# MATERIAL FOR THE TASK:
++++++++
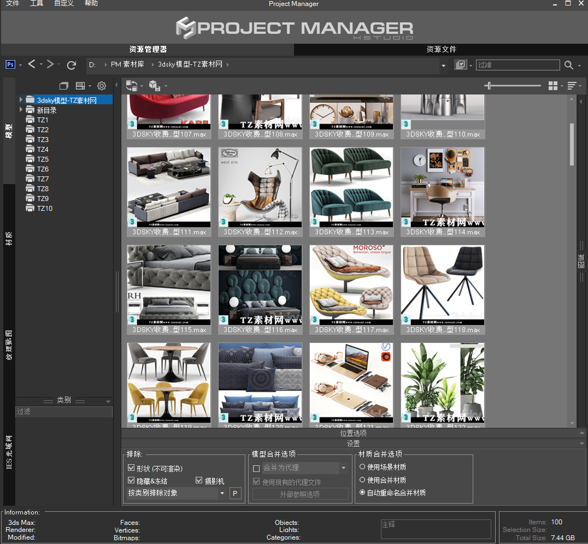The image size is (588, 544).
Task: Open the tree settings gear icon
Action: pos(102,86)
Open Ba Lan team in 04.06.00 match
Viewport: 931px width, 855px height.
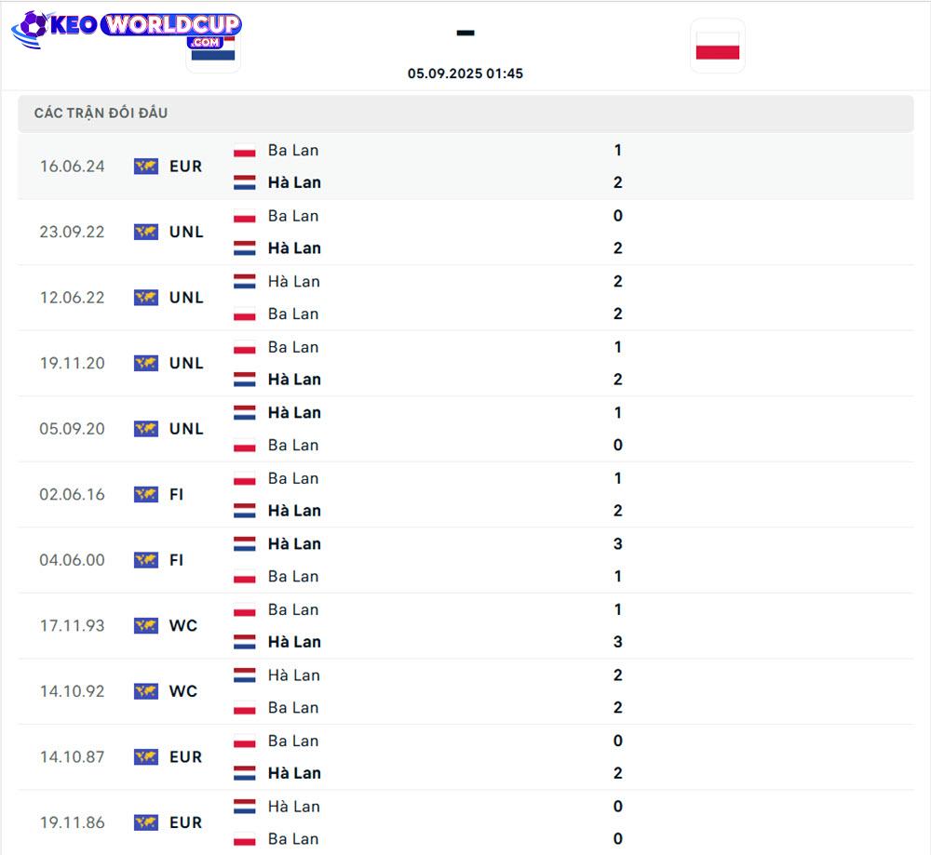coord(293,577)
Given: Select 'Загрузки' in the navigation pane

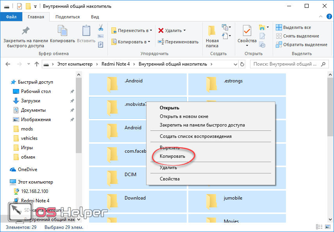Looking at the screenshot, I should pos(30,101).
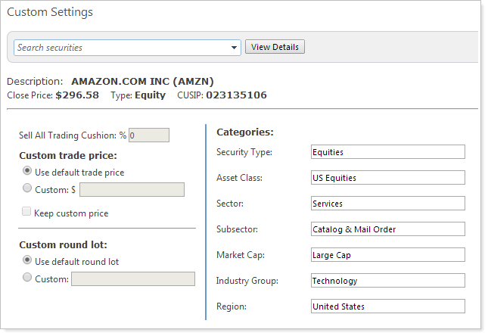488x336 pixels.
Task: Click the Custom $ price text field
Action: [132, 190]
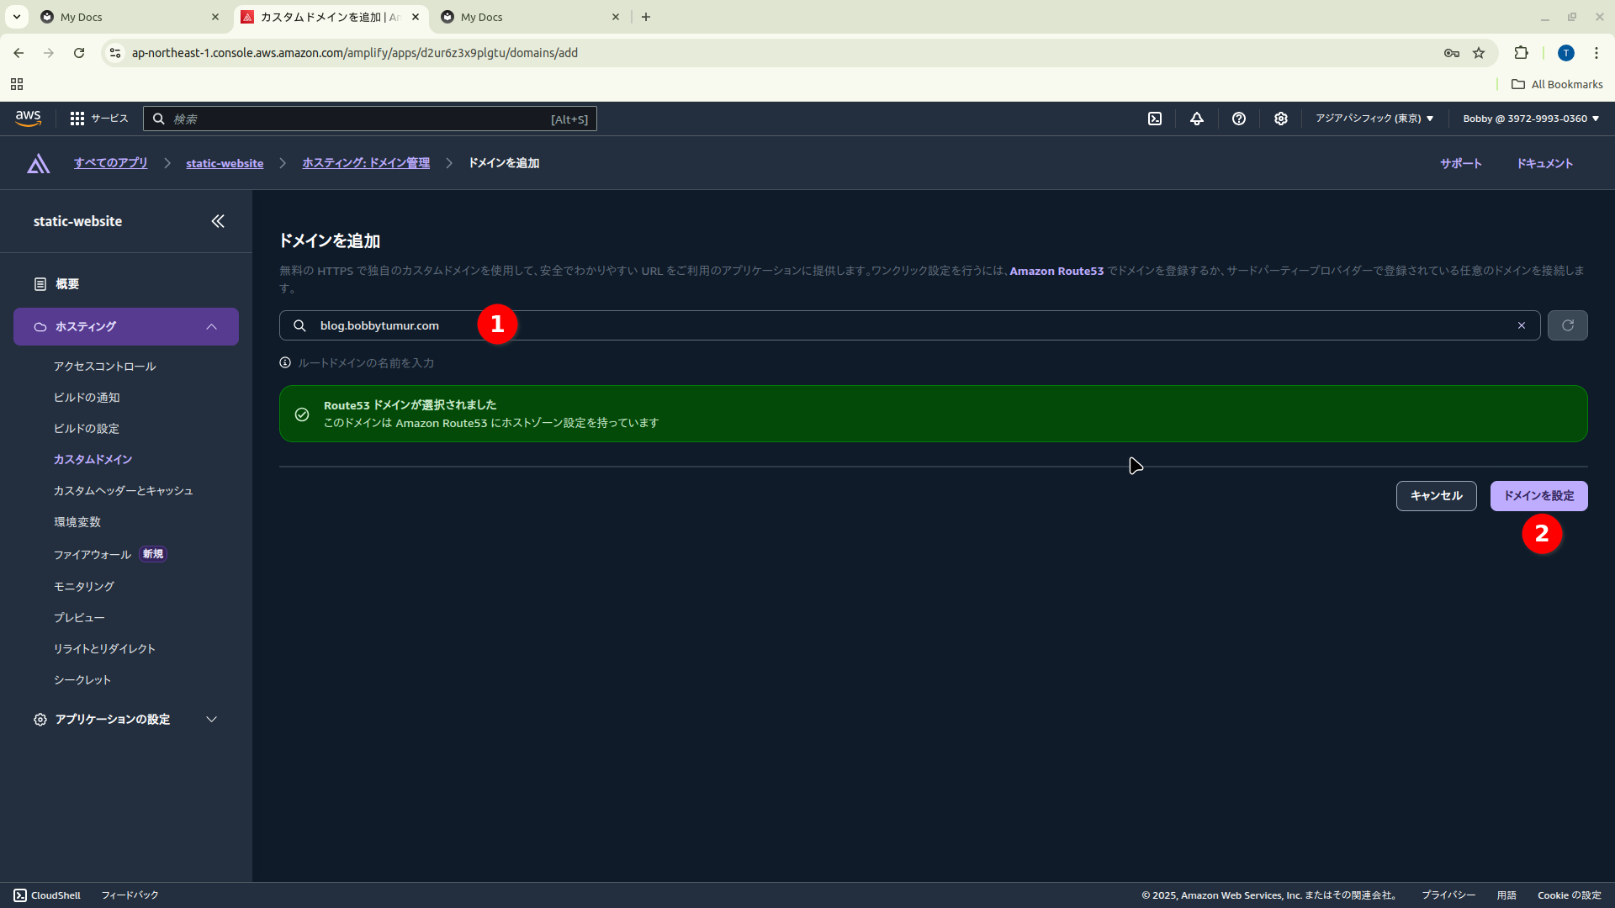Open the account settings gear icon

coord(1280,119)
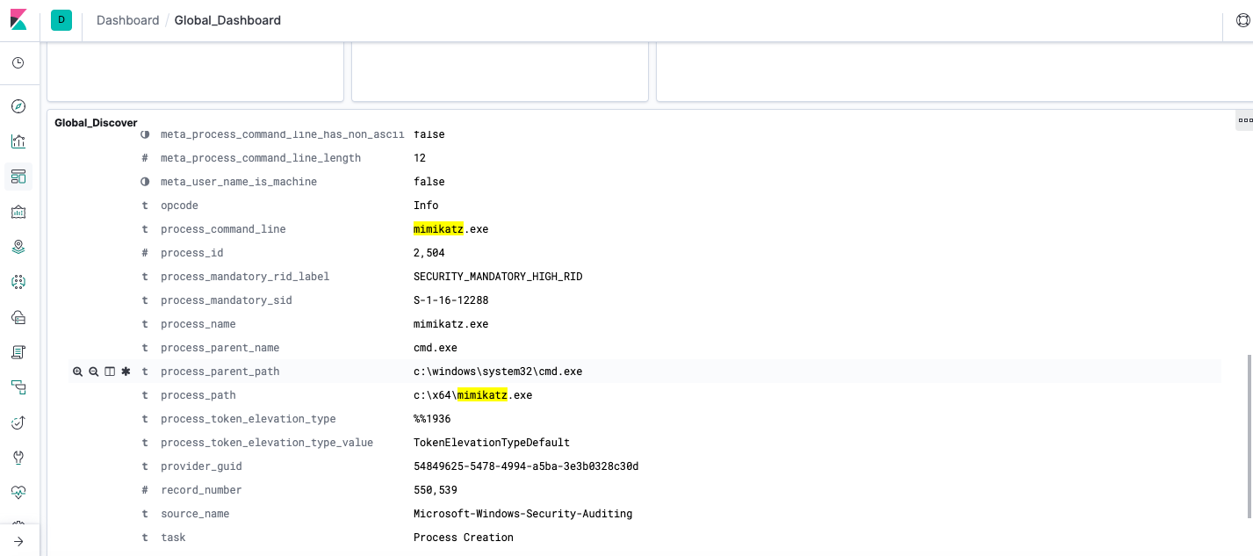This screenshot has height=556, width=1253.
Task: Open the Canvas app in sidebar
Action: [x=18, y=212]
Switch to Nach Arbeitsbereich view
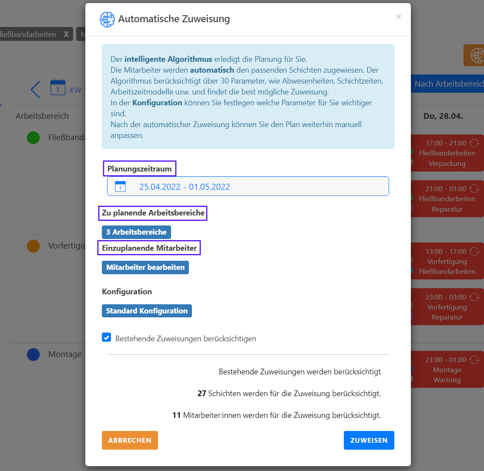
++++++++
# YOUR GOAL:
Rewrite all the material above, swapping "navigation pane" for "side panel" and keeping everything else the same. Leave the pictures out.

# CORRECT RESULT:
The image size is (588, 544).
Task: Open the tree settings gear icon
Action: pos(102,86)
Open Ba Lan team in 04.06.00 match
Viewport: 931px width, 855px height.
coord(293,577)
Given: Select 'Загрузки' in the side panel

Looking at the screenshot, I should pos(30,101).
488x336 pixels.
Task: Click the Custom $ price text field
Action: [132, 190]
Open the account settings gear icon

coord(1280,119)
This screenshot has height=556, width=1253.
Task: Open the Canvas app in sidebar
Action: [x=18, y=212]
Switch to Nach Arbeitsbereich view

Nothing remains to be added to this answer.